- Hungarian: Szabadság, szerelem
- Directed by: Krisztina Goda
- Written by: Joe Eszterhas Colin K. Gray (documentary Freedom's Fury)
- Screenplay by: Éva Gárdos Géza Bereményi Réka Divinyi
- Produced by: Andrew G. Vajna
- Starring: Kata Dobó Iván Fenyő Sándor Csányi Károly Gesztesi
- Cinematography: Buda Gulyás János Vecsernyés
- Edited by: Éva Gárdos Annamaria Szanto
- Music by: Nick Glennie-Smith
- Production company: C2 Pictures
- Distributed by: Intercom
- Release date: 23 October 2006;
- Running time: 123 minutes
- Country: Hungary
- Language: Hungarian

= Children of Glory =

Children of Glory (Szabadság, szerelem) is a 2006 film directed by Krisztina Goda. It commemorates Hungary's Revolution of 1956 and the "Blood in the Water" match. Taking place in Budapest and at the Melbourne Olympic Games in October and November of that year, the film takes viewers into the passion and sadness of one of the most dramatic popular revolts of the twentieth century. In the same year Soviet tanks were violently suppressing the Revolution within Hungary, the Hungarian water polo team was winning over Russia in the Olympic pool in Melbourne, in what is sometimes described as the bloodiest water polo match in history. While telling the story of 1956 in part through fictional lead characters, the film-makers simultaneously recreated many of the key public events of the Revolution, including the huge demonstrations and the fighting in the streets of Budapest.

==Plot==
In 1956, Karcsi Szabó (Iván Fenyő) was a star athlete at the University of Budapest and had been named captain of the national water polo team that would represent Hungary in the Olympics held that summer in Australia. However, many of Szabó's countrymen had more on their minds; Hungary had fallen under the oppressive rule of the Soviet Union, and a growing number of Hungarians were demanding independence. One day, Szabó and his friend Tibi witness a demonstration led by Viki Falk demanding an end to Soviet rule in Hungary.

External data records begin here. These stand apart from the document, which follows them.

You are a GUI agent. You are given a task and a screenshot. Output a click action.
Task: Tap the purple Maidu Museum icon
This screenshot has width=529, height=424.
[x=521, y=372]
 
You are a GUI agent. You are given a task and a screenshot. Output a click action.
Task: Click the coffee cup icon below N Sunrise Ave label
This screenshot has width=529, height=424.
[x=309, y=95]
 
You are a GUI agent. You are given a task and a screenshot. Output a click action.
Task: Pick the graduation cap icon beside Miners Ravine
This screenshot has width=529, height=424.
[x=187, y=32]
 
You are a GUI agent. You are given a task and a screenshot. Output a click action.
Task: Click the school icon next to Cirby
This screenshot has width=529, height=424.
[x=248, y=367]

While initially Szabó is more attracted to Falk's beauty than her message, through his attempts to woo her he is awakened to the need for revolution; however, an uprising by the people is crushed by the Soviet war machine, and matters become worse for the Hungarian people. When Szabó and his teammates discover that Hungary will be competing against the Soviet Union in the men's Water Polo tournament at the upcoming Olympics, they see an opportunity for a symbolic victory over their oppressors, if they will be allowed to leave to country to compete.

==Cast==
- Kata Dobó as Falk Viki
- Iván Fenyő as Szabó Karcsi
- Sándor Csányi as Vámos Tibi
- Károly Gesztesi as Telki coach
- Ildikó Bánsági as Karcsi's mother
- Tamás Jordán as Karcsi's granddad
- Viktória Szávai as Hanák Eszter
- Zsolt Huszár as Gál Jancsi
- Tamás Keresztes as Ács Imi
- Péter Haumann as Feri bácsi
- Dániel Gábori as Józsika (as Gábori Dániel)
- Róbert Marton as Kardos Márton (Compó)
- Kornél Simon as Abonyi Gyula (Báró)
- Krisztián Kolovratnik as Fazekas Sándor (Frank)
- Antal Czapkó as Prokop

== Reception ==
On the review aggregator website Rotten Tomatoes, the film holds a "fresh" approval rating of 92% based on 12 reviews, with an average score of 6 out of 10.

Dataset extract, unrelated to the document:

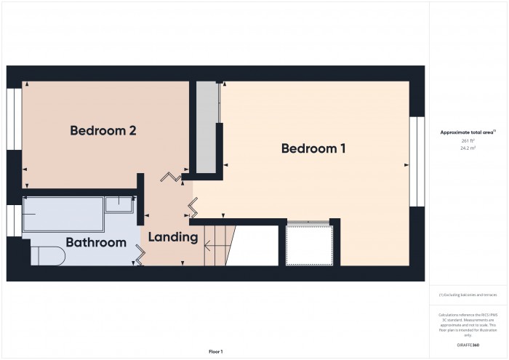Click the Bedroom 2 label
pyautogui.click(x=103, y=131)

A review in The Guardian stated "The atmosphere of the time, the demonstrations and the uprising itself are vividly recreated by director Krisztina Goda, and the water-polo match between the Soviet Union and Hungary at the Melbourne Olympics that followed shortly thereafter is excellently staged. It's certainly moving, but the cliche-ridden script and the blatant manipulations show that you can take the boy out of Hollywood, but you can't take Hollywood out of the boy."

The film was a box office success in Hungary.